1. Field of the Invention
The present invention relates to a scroll compressor, and particularly, to a scroll compressor capable of increasing a discharge capacity without a size change.
2. Description of the Conventional Art
In general, a compressor converts mechanical energy into compression energy of a compressible fluid, and may be classified into a reciprocating type, a scroll type, a centrifugal type and a vane type.
Unlike the reciprocating compressor using a linear movement of a piston, the scroll compressor sucks, compresses and discharges a gas by using a rotor as the centrifugal type or the vane type compressor.
Such a scroll compressor is commonly used for an air conditioner.
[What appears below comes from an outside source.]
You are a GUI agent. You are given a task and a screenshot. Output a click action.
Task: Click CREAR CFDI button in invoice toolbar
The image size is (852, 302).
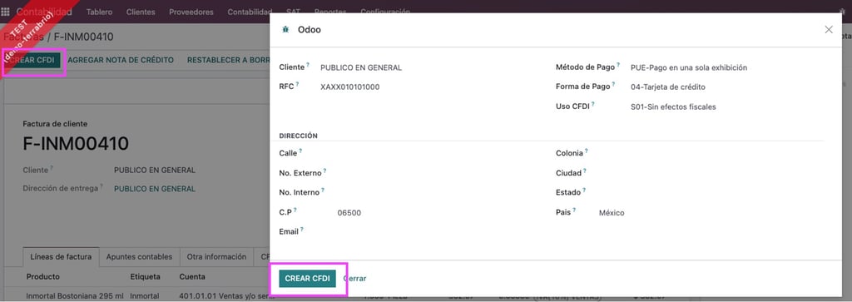click(33, 60)
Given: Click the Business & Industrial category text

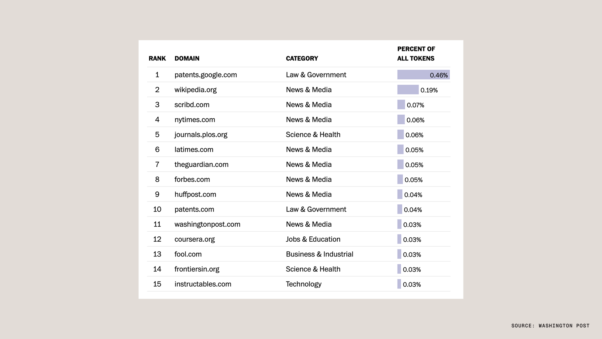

To improve cooling and heating efficiency of the air conditioner, a scroll compressor which can vary its capacity has been recently required.
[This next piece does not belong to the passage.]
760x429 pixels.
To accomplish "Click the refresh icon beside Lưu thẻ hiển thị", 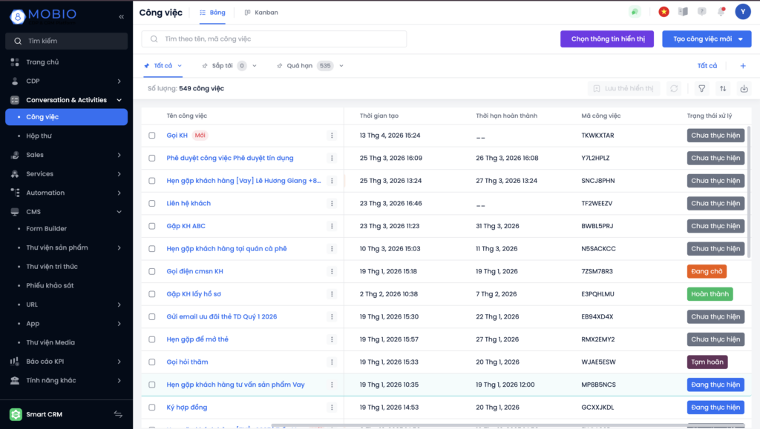I will [674, 88].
FIG. 1 is a longitudinal sectional view showing a conventional scroll compressor.
As shown, the conventional scroll compressor includes: a casing 1 provided with a gas suction pipe (SP) and a gas discharge pipe (DP); a main frame 2 and a sub frame (not shown) fixedly installed at upper and lower sides of the casing 1, respectively; a driving motor 3 mounted between the main frame 2 and the sub frame, for generating a rotary force; a rotary shaft 4 fixed at the center of the driving motor 3 and penetrating the center of the main frame 2 to transfer a rotary force of the driving motor 3; a fixed scroll 5 fixedly installed on an upper surface of the main frame 2; an orbiting scroll 6 put on an upper surface of the main frame 2 and orbiting in a state of being interlocked with the fixed scroll 5 to thereby form a compression chamber (P); a self-rotation preventing member 7 (Oldham's ring) installed between the orbiting scroll 6 and the main frame 2, for preventing self-rotation of the orbiting scroll 6; and a discharge cover 8 coupled to an upper surface of the fixed scroll, for dividing the inside of the casing 1 into a low pressure portion (S1) and a high pressure portion (S2).
Generally, the fixed scroll 5 fixed at an upper portion of the main frame 2 and the orbiting scroll 6 rotatably installed between the fixed scroll 5 and the main frame 2 are referred to as a compression unit.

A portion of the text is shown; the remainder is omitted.